BEGIN

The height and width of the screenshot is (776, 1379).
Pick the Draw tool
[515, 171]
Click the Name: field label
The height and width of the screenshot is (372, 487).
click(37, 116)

END
BEGIN

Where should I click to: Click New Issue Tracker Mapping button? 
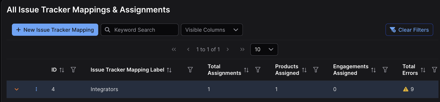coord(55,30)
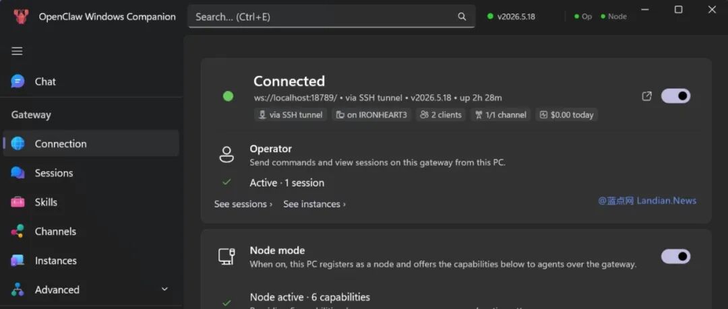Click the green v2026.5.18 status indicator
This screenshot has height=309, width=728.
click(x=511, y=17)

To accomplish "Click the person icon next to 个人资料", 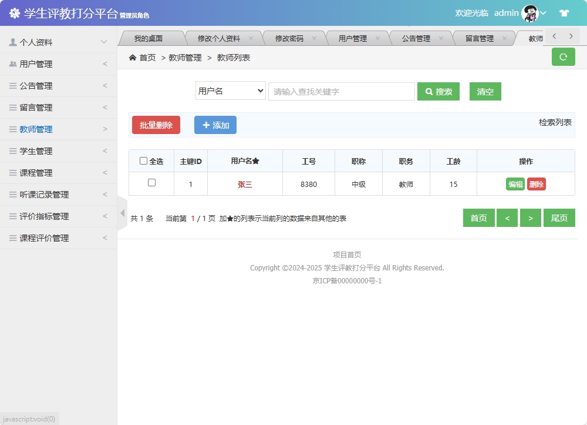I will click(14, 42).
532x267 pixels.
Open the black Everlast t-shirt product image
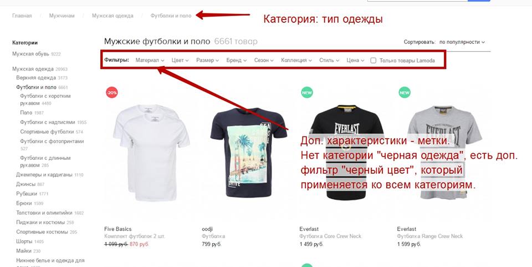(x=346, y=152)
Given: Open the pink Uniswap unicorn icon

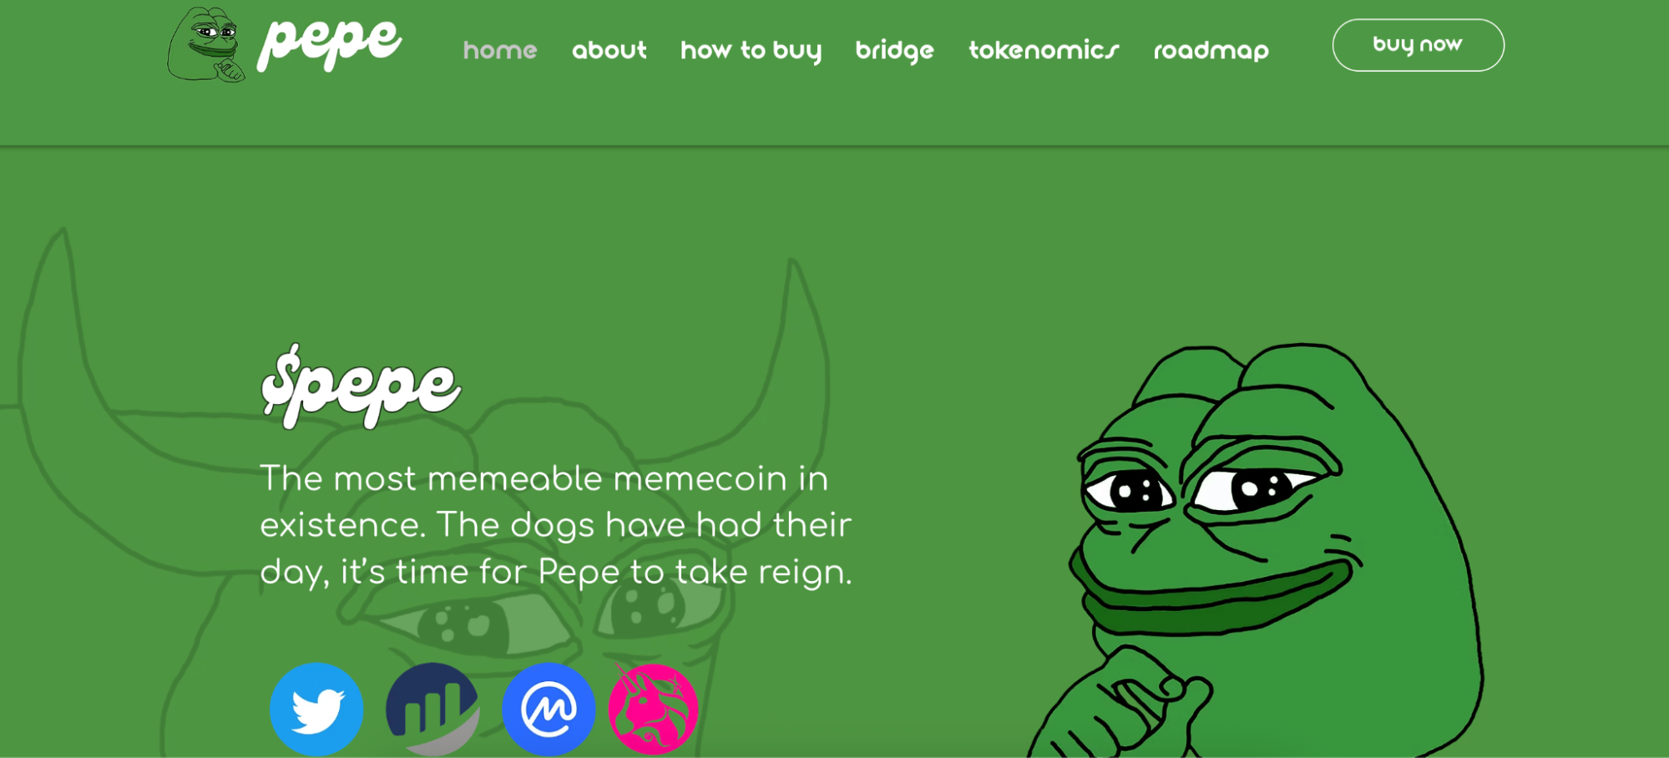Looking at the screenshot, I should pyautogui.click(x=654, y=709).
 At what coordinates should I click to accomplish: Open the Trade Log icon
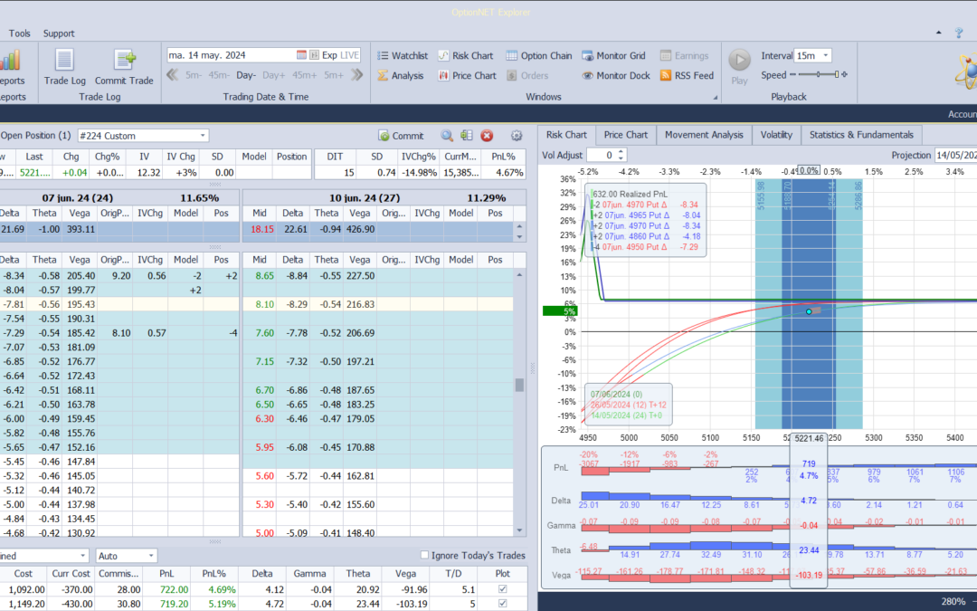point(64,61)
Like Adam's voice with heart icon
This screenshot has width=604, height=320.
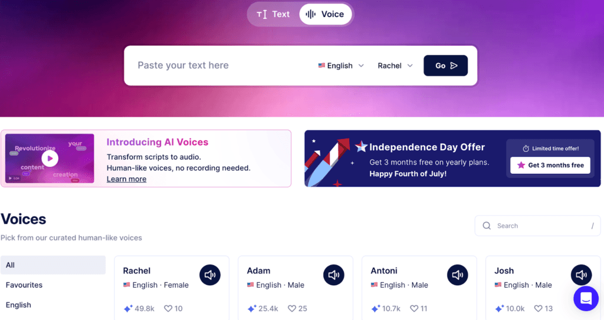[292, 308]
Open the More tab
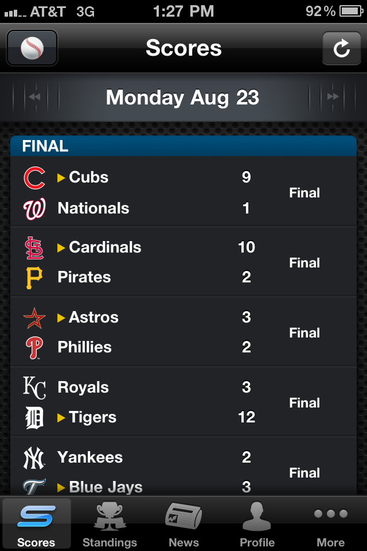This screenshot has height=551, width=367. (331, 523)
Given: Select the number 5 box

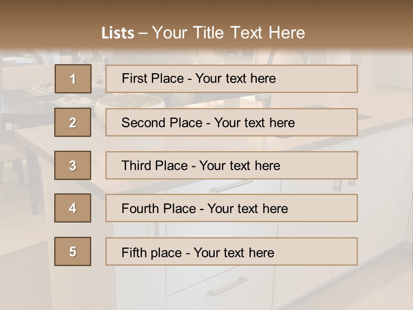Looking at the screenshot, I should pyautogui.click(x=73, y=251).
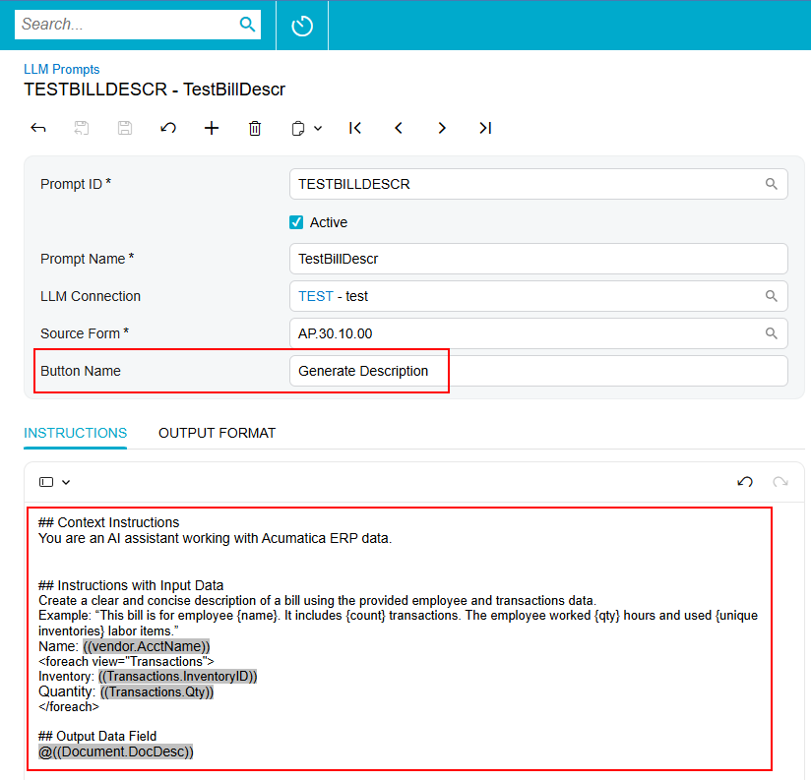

END

Your answer must be the exact lines from the records above, from the one containing "Given: Open the pink Uniswap unicorn icon" through the one containing "Like Adam's voice with heart icon", both included, with every picture left out.

Given: Open the pink Uniswap unicorn icon

Looking at the screenshot, I should pyautogui.click(x=654, y=709).
 At what coordinates should I click to accomplish: Open the Trade Log icon
point(64,61)
Like Adam's voice with heart icon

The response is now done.